Strengths & Limitations
Strengths
- Declarative modeling: You describe constraints; the solver handles search and pruning.
- Generalizable: Same engine adapts to timetables, maps, resource allocation, etc.
- Powerful pruning: MRV/LCV + AC-3 drastically reduces search space, enabling fast solves.
Limitations
- Scalability with naive encodings: Pairwise constraints can still explode; global constraints (e.g., AllDifferent) or specialized propagators are better.
- Heuristic sensitivity: Poor variable/value ordering leads to large search.
- Difficult hybrid constraints: For numeric or optimization-heavy tasks, dedicated CP-SAT/MIP or hybrid methods may outperform plain CSP.
Final Notes
You modeled Sudoku as a CSP , implemented a solver with MRV, Degree, LCV, Forward Checking, and AC-3, and exposed it as a web API.
You can now reuse the same ideas to build robust solvers for scheduling, timetables, and resource assignment!
Next Steps for You:
Upgrade the model: Use a global propagator or adopt OR-Tools CP-SAT to compare performance and modeling convenience.
From photo to solution: Add OCR and digit localization, then auto-solve from camera input; include confidence checks and manual correction UI.
References
[1] A. K. Mackworth, “Consistency in networks of relations,” Artificial Intelligence, vol. 8, no. 1, pp. 99–118, 1977.
[2] R. Dechter, Constraint Processing. San Francisco, CA, USA: Morgan Kaufmann, 2003.

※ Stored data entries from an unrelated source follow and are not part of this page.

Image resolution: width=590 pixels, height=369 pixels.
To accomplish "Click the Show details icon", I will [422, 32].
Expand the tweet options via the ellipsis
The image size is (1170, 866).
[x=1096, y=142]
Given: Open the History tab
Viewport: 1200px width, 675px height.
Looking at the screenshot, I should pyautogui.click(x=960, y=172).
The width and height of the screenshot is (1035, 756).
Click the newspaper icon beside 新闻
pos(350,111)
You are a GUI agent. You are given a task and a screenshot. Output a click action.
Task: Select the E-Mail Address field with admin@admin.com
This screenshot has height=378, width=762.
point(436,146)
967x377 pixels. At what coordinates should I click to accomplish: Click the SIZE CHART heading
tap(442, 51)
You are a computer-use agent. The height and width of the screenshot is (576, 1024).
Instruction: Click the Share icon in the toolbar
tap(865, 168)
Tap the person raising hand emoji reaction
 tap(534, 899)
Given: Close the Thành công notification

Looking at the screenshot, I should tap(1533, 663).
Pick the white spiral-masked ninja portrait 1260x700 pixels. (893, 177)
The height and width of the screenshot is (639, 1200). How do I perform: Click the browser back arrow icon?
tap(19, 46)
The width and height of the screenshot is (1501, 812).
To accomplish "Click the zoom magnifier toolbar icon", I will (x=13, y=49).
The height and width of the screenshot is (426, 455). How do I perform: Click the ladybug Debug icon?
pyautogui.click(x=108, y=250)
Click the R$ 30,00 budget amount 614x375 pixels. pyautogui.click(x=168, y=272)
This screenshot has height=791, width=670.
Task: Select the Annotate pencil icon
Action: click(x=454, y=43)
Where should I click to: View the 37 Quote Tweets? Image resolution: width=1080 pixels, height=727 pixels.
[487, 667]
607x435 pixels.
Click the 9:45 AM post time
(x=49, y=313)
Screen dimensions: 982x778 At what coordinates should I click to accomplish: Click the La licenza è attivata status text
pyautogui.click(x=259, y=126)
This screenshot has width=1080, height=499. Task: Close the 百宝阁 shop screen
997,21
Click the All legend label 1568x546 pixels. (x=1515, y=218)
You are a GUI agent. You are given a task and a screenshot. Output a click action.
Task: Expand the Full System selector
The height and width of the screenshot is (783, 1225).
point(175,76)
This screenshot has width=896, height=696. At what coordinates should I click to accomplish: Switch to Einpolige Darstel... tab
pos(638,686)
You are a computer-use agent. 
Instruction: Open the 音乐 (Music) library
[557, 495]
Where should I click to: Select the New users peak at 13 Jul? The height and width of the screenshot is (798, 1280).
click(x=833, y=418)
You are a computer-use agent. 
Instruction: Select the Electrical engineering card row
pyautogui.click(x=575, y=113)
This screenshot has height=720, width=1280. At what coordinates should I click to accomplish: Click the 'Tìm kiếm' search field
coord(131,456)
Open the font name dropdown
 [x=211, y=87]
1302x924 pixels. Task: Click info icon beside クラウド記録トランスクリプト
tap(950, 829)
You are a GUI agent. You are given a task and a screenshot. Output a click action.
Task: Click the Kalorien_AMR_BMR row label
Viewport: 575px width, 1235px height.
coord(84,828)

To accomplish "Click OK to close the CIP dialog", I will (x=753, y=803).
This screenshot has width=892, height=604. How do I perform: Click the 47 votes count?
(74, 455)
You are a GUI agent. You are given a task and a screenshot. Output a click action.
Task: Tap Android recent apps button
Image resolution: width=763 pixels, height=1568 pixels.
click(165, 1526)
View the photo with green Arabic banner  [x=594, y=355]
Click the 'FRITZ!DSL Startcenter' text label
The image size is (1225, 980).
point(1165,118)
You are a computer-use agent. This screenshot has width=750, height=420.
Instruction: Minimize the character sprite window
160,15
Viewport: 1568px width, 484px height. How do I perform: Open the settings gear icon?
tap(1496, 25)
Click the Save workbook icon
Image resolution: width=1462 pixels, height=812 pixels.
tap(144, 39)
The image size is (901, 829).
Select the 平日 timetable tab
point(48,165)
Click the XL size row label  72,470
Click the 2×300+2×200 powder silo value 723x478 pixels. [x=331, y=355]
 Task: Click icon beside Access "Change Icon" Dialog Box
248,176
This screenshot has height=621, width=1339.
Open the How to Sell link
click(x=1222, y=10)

[3] S. J. Russell and P. Norvig, Artificial Intelligence: A Modern Approach, 4th ed. Pearson, 2020.
[4] H. Simonis, “Sudoku as a Constraint Problem,” in Proc. 4th Int. Workshop on Modelling and Reformulating Constraint Satisfaction Problems, 2005.
[5] P. Norvig, “Solving Every Sudoku Puzzle,” 2012 (online article).
[6] C. Bessiere, “Constraint Propagation,” in Handbook of Constraint Programming, F. Rossi, P. van Beek, T. Walsh, Eds. Elsevier, 2006, pp. 29–83.